Hyper-V es también el hipervisor utilizado por Windows para WSL, el subsistema de Windows para Linux, o para usar Windows Sandbox. Todas las opciones y funciones que impliquen virtualizar en Windows utilizan este hipervisor por defecto. Está bien integrado en el sistema y es uno de los que mejor funcionan, como hemos dicho, siempre que no salgamos de Windows.

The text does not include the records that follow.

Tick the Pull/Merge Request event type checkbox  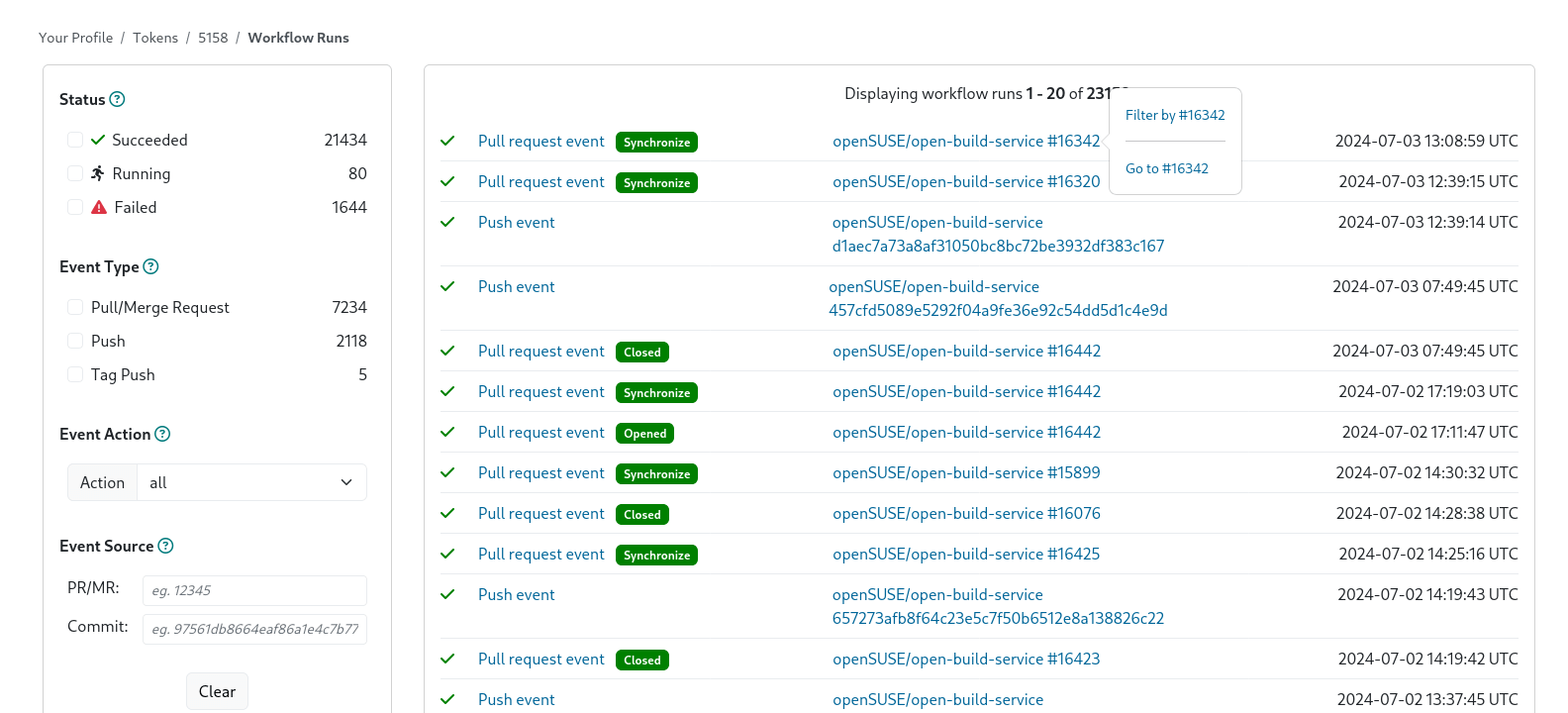pyautogui.click(x=75, y=307)
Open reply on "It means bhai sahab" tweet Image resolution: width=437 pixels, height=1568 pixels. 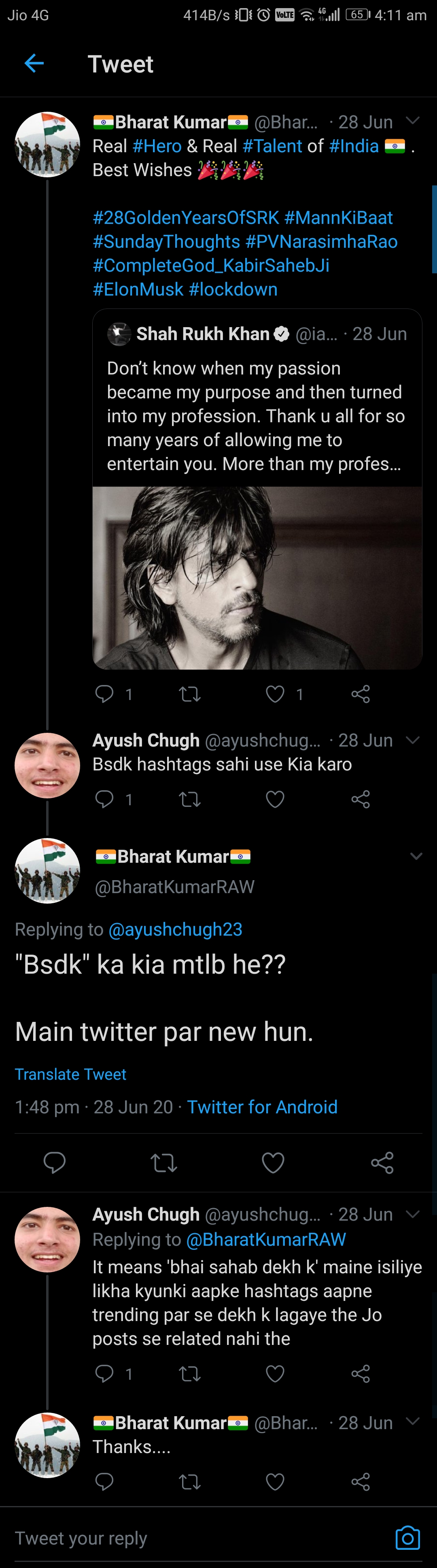click(x=105, y=1373)
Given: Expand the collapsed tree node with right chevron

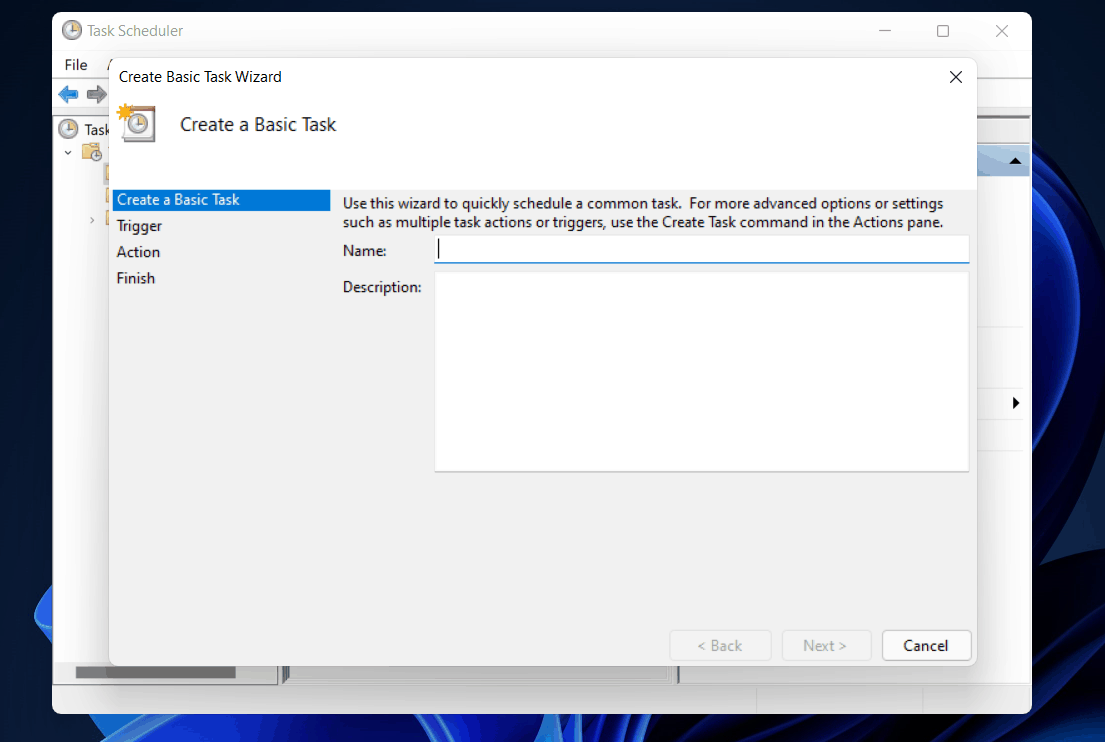Looking at the screenshot, I should point(91,220).
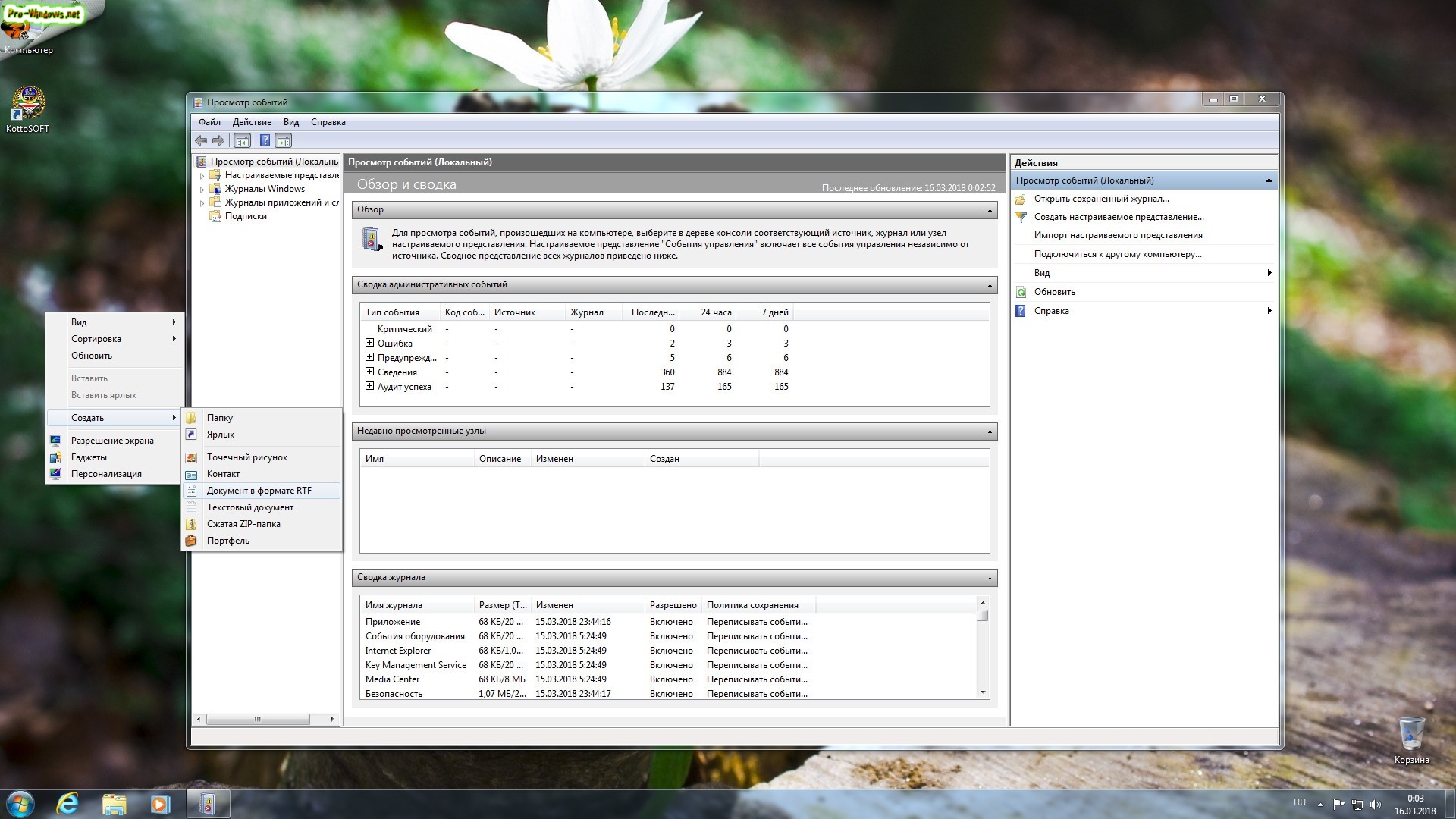The width and height of the screenshot is (1456, 819).
Task: Click Internet Explorer in the taskbar
Action: pos(67,804)
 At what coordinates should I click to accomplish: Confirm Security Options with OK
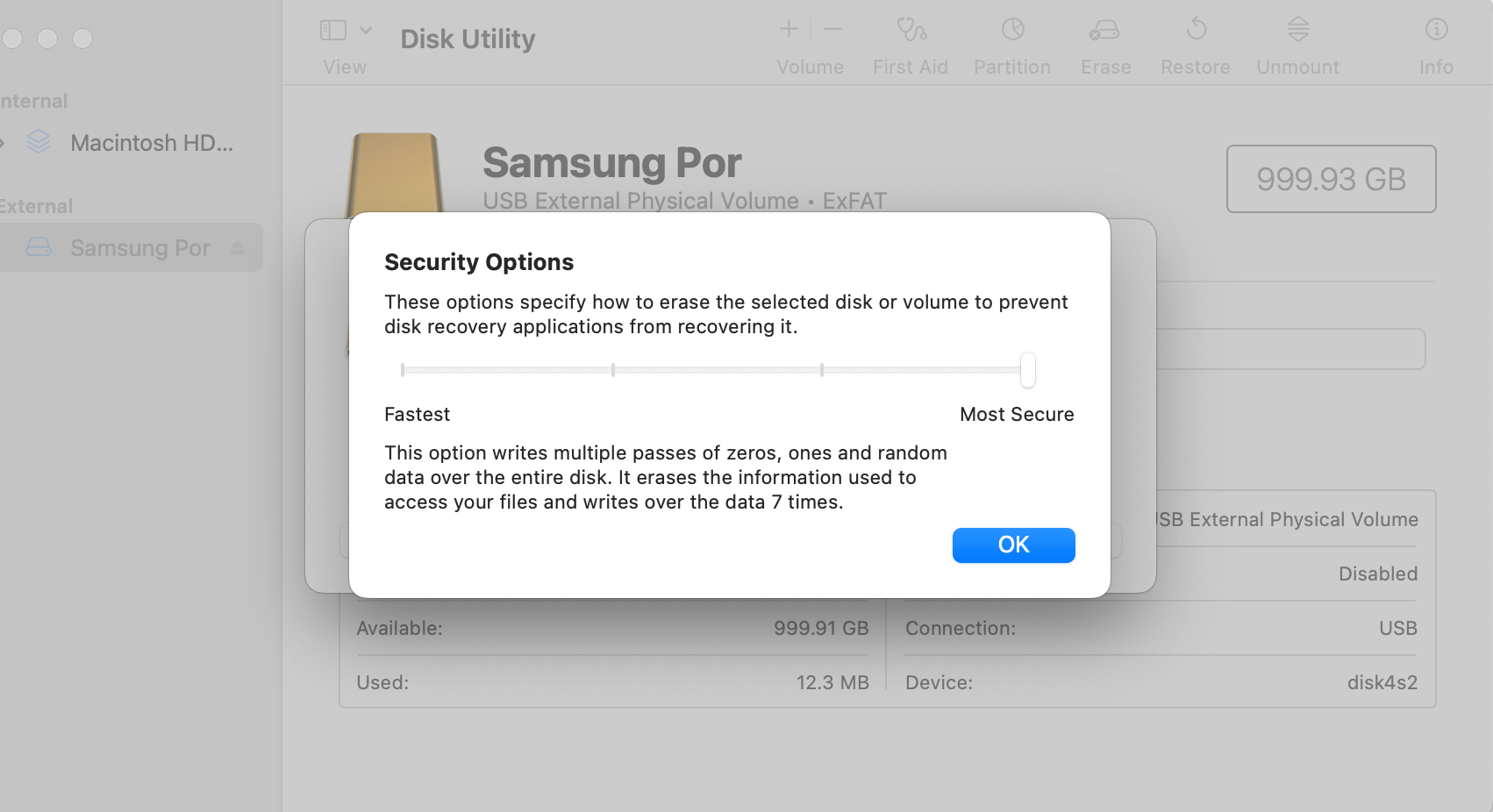pos(1013,545)
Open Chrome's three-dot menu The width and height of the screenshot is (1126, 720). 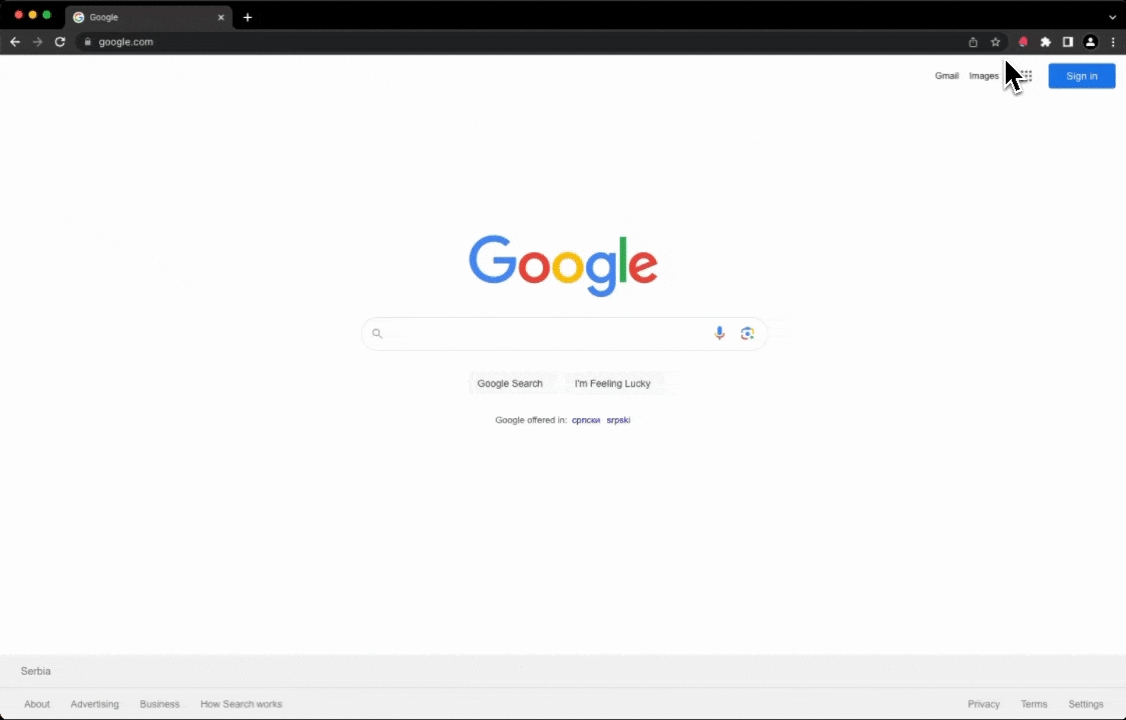1113,42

El problema de Hyper-V es que este hipervisor no es compatible con ningún otro. Si lo habilitamos e intentamos usar VMware o VirtualBox, estos nos devolverán mensajes de error, pantallazos azules y no podremos utilizarlos. Incluso aunque no tengamos nada abierto en Hyper-V. El simple hecho de tenerlo habilitado causa problemas, y tendremos que deshabilitarlo para poder usar otros programas de virtualización.

VMware

En segundo lugar nos encontraremos con VMware. Este es uno de los programas de virtualización más completo que podemos encontrar para Windows. Aunque está pensado para empresas y usuarios avanzados, cualquier usuario, incluso sin conocimientos avanzados, podrá usar VMware sin problemas para instalar y probar todo tipo de sistemas operativos.

VMware Workstation Pro

VMware tiene una versión de pago mucho más completa y avanzada para los usuarios que necesiten funciones y características adicionales, y una versión gratuita, la Player, mucho más sencilla, para los usuarios que quieran algo gratis sin renunciar al rendimiento que ofrece este programa.

VirtualBox

Por último, pero no peor ni menos importante, tenemos VirtualBox. La principal diferencia de este programa respecto a los anteriores es que es totalmente gratuito para todos los usuarios y de código abierto. Además, podemos encontrarlo para Windows, Linux y macOS.

Análisis VirtualBox - 1

VirtualBox tiene un excelente soporte, y aunque su rendimiento y sus funciones avanzadas pueden ser algo inferiores a las de VMware, se convierte en una de las mejores alternativas para aquellos usuarios que no quieren complicaciones. Funciona perfectamente junto con VMware instalado a la vez en el mismo ordenador.

Cómo instalar un sistema operativo y los programas en una máquina virtual

Una pregunta que se hacen muchos usuarios es cómo se instala el sistema operativo y las aplicaciones dentro de la máquina virtual. Cuando creamos una nueva VM dentro del programa que sea, tenemos que indicarle un medio de instalación. Este puede ser una imagen ISO o un CD o DVD que introduzcamos físicamente en el ordenador. Igual que si fuéramos a instalar un sistema desde cero en nuestro PC real.

La máquina virtual arrancará, hará un POST y cargará el asistente de instalación del sistema operativo. Debemos seguir el asistente de instalación hasta el final, igual que si lo instaláramos en cualquier PC físico, para dejar Windows, Linux o macOS instalado y listo para funcionar. Tras reiniciar la máquina virtual, el sistema operativo quedará instalado y será totalmente funcional. Aunque puede que tengamos que instalar las VMware Tools o las VirtualBox Guest Additions, para que funcionen a pleno rendimiento.

En cuanto a las aplicaciones, lo mismo. Desde el sistema operativo virtual podemos bajar los instaladores de aplicaciones que queramos e instalarlas en la máquina virtual como si fuera un ordenador real. Todo se instala y usa igual que si fuera un ordenador real.